BEA Posts Earnings; Stalemate with Oracle Likely to Continue

BEA Systems posted its first earnings report in more than a year today. The company’s third-quarter results probably were better than many market analysts expected, though software-license sales were a bit weak. On the whole, however, BEA exceeded consensus estimates on revenue and earnings, and its guidance for the final quarter also surpassed expectations.

So, what does it mean in relation to the battle of attrition BEA is having with Oracle, its on-again, off-again, would-be hostile acquirer?

I don’t think the results, in and of themselves, will move the needle one way or the other. If Oracle wants BEA, it will have to offer more than $17 per share; if BEA wants to cut a deal with Oracle, it will have to lower its asking price from $21 per share. To get a mutually unsatisfying but practicable deal done, both sides will have to compromise and meet somewhere in the middle. Unfortunately, Larry Ellison cannot seem to find the word "compromise" in his personal lexicon.

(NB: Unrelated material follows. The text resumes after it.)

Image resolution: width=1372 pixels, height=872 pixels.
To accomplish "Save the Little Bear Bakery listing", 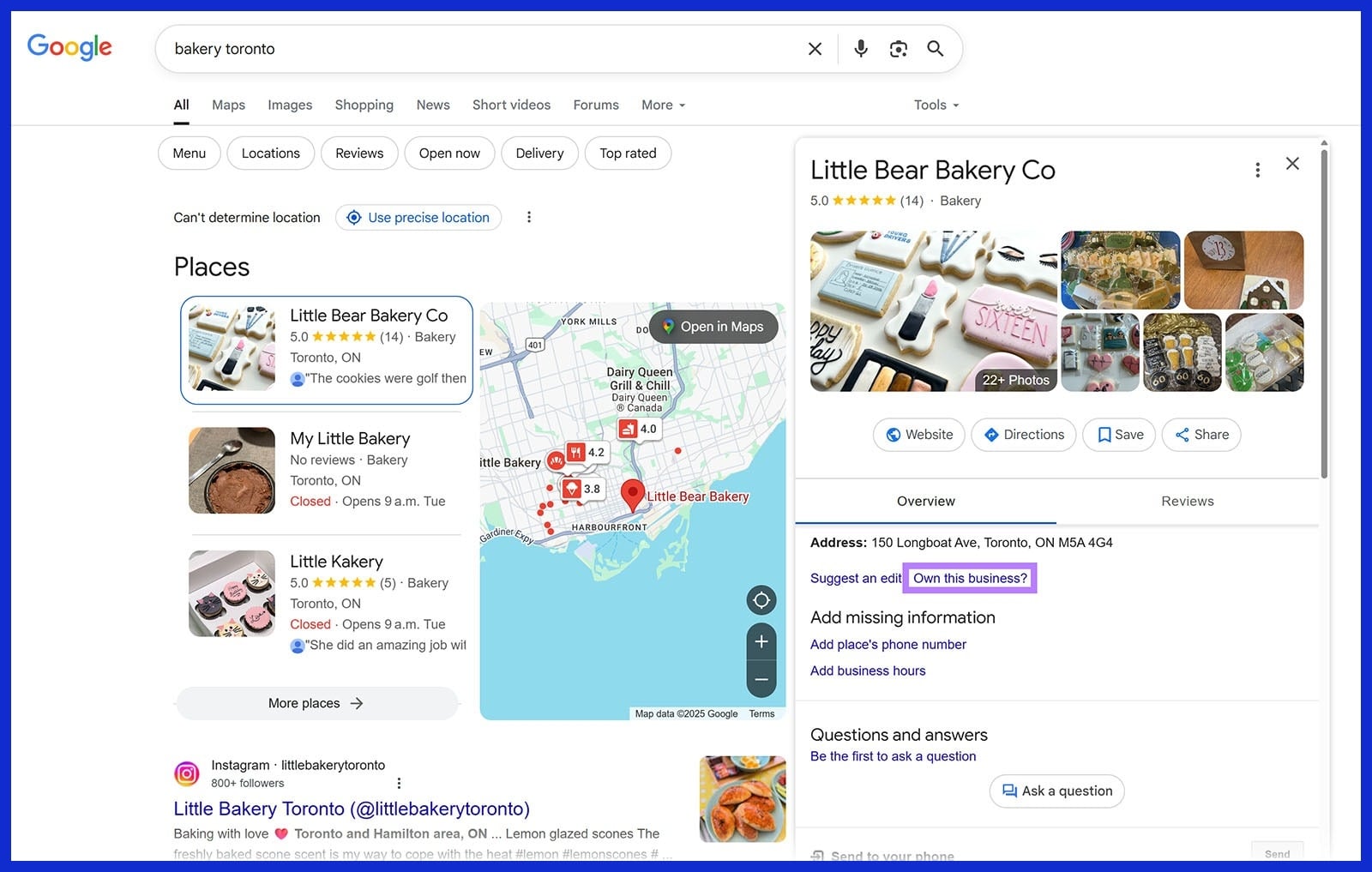I will 1118,435.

The BEA board of directors might be stubborn, but one can’t say they haven’t studied the Oracle hostile-takeover playbook. In an Associated Press wire story released yesterday, I took particular notice of the following paragraphs:

With all the takeover talk unnerving its roughly 3,800 employees, BEA recently threw a financial security blanket over virtually its entire work force, according to Securities and Exchange Commission documents filed Wednesday.

BEA last week guaranteed severance packages that will provide three months to 12 months of pay to full-time and most part-time employees who are fired within a year after a takeover.

The severance protection conceivably could make BEA a less attractive takeover target by adding to an acquirer’s expenses after a sale is completed.

In reality, the severance protection is not intended as a veritable "poison pill." What it’s meant to do is prevent Oracle from using fear and intimidation as a means of frightening away BEA’s employees and dissuading its customers from doing further business with the company.

Students of Oracle’s bloody-minded pursuit of PeopleSoft will recall how Ellison and his takeover henchmen relentlessly turned the screws on PeopleSoft, creating sufficient uncertainty and doubt about the company’s future prospects to cause its talent to flee and its customers to defect. Kudos to BEA’s board members for anticipating Oracle’s moves and playing a smart chess game, even if it is one they might not be able to win unconditionally.

Ellison Tries to Talk Down BEA Stock

Oracle kingpin Larry Ellison told analysts yesterday that his company is no longer interested in buying BEA — at least not at an asking price of $17 per share or higher — and that Oracle would be more inclined to explore other acquisition alternatives.

Wearing his tough-guy persona like a comfortable shoe, Ellison sent a message that he would be playing hardball with BEA henceforth. The question, though, is how much of Ellison’s belligerence is posturing and how much is real? I’d say it’s a case of at least 90% posturing, probably more.

The fact are these: Oracle wants to buy BEA, and BEA’s board of directors is willing to approve a sale at a price it can countenance. It’s also true that BEA is unlikely to attract another serious bidder; there’s little chance of a white-knight scenario transpiring. What has to happen now is a meeting of the minds, and pocketbooks, between Oracle and BEA. Despite Ellison’s bluster, that’s likely to happen, with the deal eventually going down at a price between the $21 per share BEA wants and the $17 per share Oracle has offered.

As often is the case in the technology business, big egos are involved. Ellison’s ego is among the biggest in the industry. Sometimes reason loses out to megalomania. But don’t bet on it it this time. I would not be surprised to see a deal done for about $19 per share.